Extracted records
☆ ☆ ☆ ☆
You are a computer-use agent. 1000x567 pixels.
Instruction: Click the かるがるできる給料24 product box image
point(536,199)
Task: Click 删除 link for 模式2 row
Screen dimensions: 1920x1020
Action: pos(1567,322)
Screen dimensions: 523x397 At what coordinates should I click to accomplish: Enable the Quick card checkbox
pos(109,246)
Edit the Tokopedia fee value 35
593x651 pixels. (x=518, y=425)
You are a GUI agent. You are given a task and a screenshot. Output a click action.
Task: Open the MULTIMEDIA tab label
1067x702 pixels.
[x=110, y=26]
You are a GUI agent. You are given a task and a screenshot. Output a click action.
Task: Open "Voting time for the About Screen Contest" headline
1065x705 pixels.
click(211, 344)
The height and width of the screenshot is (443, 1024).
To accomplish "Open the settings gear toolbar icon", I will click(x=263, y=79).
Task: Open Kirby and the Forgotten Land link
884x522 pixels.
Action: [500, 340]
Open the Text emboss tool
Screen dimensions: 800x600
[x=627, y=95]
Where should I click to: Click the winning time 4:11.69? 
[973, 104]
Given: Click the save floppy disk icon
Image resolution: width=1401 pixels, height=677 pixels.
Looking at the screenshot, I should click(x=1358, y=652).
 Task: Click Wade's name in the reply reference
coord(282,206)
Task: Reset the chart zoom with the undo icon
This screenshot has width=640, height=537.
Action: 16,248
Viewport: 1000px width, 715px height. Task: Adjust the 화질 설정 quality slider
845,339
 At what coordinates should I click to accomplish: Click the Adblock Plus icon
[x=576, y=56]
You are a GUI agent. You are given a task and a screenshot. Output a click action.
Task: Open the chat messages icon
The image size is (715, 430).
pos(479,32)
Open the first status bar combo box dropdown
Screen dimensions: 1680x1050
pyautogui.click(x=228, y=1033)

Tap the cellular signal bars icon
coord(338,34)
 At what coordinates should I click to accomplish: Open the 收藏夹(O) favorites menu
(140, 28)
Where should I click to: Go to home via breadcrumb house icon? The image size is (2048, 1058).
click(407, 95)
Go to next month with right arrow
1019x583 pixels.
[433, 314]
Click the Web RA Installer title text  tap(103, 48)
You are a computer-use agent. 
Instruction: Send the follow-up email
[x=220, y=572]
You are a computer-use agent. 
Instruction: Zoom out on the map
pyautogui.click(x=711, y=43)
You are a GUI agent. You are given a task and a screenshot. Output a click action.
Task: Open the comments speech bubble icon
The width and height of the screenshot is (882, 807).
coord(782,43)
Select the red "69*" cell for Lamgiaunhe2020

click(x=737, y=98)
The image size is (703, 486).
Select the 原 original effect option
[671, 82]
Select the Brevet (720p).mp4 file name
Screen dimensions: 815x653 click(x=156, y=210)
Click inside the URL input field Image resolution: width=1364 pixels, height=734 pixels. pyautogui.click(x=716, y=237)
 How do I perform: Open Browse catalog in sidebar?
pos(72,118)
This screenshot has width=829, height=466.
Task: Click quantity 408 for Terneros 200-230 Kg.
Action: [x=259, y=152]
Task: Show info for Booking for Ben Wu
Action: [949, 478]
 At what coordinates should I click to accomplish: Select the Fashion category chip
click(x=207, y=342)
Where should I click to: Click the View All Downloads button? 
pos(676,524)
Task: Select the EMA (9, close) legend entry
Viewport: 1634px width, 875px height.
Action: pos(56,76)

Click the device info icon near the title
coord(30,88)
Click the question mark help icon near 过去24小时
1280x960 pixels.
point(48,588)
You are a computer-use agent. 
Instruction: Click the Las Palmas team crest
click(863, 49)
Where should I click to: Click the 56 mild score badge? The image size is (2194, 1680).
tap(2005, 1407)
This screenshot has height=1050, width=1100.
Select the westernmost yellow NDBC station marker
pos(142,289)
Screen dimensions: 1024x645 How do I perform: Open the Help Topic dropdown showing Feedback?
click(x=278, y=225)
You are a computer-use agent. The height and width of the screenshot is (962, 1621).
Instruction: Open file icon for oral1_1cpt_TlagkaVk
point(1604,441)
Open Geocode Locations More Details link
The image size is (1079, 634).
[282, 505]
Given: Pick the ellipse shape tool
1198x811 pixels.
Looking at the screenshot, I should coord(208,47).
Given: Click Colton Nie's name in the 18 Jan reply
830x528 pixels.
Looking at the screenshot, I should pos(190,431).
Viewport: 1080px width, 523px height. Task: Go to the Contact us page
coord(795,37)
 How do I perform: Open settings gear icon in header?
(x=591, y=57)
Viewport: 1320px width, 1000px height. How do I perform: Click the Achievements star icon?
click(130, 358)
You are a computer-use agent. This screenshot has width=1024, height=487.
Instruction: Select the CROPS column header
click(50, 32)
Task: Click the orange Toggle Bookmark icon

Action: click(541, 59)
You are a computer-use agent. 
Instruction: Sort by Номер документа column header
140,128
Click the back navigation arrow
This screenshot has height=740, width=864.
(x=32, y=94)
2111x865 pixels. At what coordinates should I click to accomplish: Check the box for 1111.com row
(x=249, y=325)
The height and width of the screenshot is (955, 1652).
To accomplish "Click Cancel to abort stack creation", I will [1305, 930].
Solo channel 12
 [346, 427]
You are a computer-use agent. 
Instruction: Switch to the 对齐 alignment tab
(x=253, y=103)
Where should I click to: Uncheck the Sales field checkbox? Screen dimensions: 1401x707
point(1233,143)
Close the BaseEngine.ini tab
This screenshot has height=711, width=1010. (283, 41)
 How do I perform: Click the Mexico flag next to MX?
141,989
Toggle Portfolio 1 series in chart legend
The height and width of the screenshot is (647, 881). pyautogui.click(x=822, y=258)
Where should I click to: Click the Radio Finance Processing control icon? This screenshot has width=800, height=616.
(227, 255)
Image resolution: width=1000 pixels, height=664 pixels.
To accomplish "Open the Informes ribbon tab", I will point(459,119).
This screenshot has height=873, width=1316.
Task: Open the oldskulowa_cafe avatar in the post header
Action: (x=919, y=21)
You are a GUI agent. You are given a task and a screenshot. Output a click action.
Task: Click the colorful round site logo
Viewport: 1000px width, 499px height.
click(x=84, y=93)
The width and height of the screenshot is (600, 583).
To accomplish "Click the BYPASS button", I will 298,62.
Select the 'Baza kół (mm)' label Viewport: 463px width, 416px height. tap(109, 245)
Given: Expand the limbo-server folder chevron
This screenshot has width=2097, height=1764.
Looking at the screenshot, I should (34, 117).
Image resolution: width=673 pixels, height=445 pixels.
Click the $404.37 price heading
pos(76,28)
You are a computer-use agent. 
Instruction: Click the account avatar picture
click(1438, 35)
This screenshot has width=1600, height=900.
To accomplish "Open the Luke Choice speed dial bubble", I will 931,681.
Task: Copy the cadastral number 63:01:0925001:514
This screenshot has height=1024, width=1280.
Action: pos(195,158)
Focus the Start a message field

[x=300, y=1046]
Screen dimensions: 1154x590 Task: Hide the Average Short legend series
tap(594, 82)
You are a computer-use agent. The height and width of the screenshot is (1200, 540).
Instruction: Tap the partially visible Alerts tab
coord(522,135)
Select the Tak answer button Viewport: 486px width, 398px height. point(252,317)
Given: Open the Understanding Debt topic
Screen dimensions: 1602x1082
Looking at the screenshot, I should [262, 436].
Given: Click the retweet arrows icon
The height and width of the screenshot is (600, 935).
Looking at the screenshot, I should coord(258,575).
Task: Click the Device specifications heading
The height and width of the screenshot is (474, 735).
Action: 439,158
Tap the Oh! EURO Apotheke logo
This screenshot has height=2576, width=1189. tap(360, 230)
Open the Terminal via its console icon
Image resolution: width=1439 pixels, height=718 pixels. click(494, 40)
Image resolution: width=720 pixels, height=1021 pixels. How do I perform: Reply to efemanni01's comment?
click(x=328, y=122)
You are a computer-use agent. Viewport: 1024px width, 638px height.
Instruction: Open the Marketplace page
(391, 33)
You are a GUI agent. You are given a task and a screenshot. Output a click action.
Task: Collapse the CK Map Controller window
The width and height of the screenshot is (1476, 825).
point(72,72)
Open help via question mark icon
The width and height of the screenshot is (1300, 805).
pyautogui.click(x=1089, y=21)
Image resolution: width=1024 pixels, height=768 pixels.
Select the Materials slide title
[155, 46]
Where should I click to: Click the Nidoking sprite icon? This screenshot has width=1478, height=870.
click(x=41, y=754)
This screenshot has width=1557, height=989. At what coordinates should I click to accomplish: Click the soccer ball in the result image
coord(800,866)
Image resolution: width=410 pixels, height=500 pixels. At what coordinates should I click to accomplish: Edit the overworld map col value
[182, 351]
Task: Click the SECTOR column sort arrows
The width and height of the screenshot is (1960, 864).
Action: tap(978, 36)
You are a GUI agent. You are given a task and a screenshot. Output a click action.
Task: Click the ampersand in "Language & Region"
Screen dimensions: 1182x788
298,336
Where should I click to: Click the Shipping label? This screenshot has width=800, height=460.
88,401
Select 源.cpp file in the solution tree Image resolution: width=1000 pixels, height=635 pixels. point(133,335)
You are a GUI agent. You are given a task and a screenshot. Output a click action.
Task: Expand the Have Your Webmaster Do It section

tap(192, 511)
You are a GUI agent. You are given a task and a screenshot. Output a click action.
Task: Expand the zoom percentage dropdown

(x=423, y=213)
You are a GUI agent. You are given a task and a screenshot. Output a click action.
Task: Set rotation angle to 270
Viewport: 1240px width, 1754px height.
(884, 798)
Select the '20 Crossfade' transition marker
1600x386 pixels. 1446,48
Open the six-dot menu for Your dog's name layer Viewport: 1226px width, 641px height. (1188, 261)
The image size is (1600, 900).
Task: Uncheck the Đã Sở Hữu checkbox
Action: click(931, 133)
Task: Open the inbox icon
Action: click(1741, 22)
☆ ☆ ☆ ☆
> _EXERCISE BRIEF_
Could you reproduce exactly the lines of the entries above, from the one with "How do I perform: Click the Mexico" through the one with "Image resolution: width=1000 pixels, height=664", and nothing else?

> _FINISHED EXERCISE_
 How do I perform: Click the Mexico flag next to MX?
141,989
Toggle Portfolio 1 series in chart legend
The height and width of the screenshot is (647, 881). pyautogui.click(x=822, y=258)
Where should I click to: Click the Radio Finance Processing control icon? This screenshot has width=800, height=616.
(227, 255)
Image resolution: width=1000 pixels, height=664 pixels.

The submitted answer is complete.